Hoje, por exemplo, é o dia nacional da Noruega. Todos vestidos com as roupas nacionais, até as crianças. Tendo filhos, há que integrá-los, até porque eles vão ter o sentimento de pertença ao país onde se encontram. E aí é quando você se toca que, por exemplo, esse lado da cultura brasileira não vai ser transmitido: dificilmente sua filha vai se vestir de baiana ou de indiazinha (noves fora o debate sobre apropriação cultural), não importa o quanto você queira preservar sua cultura.

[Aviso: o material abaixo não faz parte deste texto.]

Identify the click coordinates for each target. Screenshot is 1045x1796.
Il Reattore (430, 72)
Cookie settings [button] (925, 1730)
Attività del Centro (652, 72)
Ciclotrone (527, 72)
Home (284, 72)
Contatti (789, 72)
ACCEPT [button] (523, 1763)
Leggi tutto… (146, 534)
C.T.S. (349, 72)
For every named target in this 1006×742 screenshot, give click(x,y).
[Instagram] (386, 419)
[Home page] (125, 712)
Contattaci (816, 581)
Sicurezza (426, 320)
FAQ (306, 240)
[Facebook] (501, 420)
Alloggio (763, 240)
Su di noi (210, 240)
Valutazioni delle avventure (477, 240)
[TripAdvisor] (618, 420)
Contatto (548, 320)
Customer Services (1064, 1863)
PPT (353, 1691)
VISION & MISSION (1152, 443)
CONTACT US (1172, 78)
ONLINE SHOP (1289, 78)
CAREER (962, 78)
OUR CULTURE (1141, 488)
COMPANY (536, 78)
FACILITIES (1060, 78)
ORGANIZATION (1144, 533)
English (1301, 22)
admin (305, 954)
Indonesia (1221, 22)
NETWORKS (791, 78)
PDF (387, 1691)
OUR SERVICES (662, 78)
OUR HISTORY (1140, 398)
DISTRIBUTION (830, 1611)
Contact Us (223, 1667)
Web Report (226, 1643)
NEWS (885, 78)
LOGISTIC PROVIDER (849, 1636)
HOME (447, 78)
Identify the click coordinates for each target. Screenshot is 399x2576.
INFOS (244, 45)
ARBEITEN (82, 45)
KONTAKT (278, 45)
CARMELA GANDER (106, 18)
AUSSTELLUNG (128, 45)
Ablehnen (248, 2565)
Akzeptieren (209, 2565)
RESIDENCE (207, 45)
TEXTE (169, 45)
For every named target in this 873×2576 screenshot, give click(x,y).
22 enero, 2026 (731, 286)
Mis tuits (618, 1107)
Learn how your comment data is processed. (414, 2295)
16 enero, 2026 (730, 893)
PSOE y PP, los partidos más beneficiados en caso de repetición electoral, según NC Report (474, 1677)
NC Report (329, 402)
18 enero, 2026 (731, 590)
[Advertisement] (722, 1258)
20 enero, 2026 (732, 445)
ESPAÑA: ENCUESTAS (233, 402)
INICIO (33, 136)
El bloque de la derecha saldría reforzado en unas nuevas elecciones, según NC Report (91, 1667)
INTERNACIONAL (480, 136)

Há que se fazer escolhas, o que é dolorido. Tipo, a língua – claro que vai ser transmitida, ainda que não em toda a sua riqueza – dificilmente conseguiria fazer minha filha vai compreender o idioma como é falado em sua forma doce, ao mesmo tempo dura, falada na zona rural do sudoeste baiano, ou mesmo a forma engraçada que se fala “conquistês” (pra quem é de Vitória da Conquista, é fácil identificar as frases que ninguém entenderia, como “quer quanto de posta?”). Música: claro que minha filha vai conhecer Elis Regina e Elomar, mas não vai sobrar espaço pra Belchior, infelizmente. Livros? Machado de Assis vai ser obrigatório – José de Alencar não, obrigado. Ela não vai conhecer, pro bem e pro mal, a TV brasileira, mas vai conhecer a Turma da Mônica. Assim, torno-me um filtro, justo eu, que não sou conhecido exatamente por ter bom gosto.

Vejo-me fazendo as escolhas por ela, com o coração apertado porque queria que ela se sentisse tão brasileira quanto eu, ao mesmo tempo que quero que se sinta 100% pertencente à Noruega, porque é esse país que a acolheu e que ela vai chamar de seu – a menos que eu consiga conquistar um espaço pro nosso país no seu coraçãozinho. O tempo dirá.

Um dia, deverei me naturalizar norueguês, pois agora é, também, o meu país, embora sempre com a certeza de que serei sempre e irremediavelmente brasileiro. Se o imigrante tem que se adaptar e renunciar um pouquinho coisas do lugar de onde vem, o filho do imigrante precisa aprender a amar as suas origens. Não sei o que é mais difícil.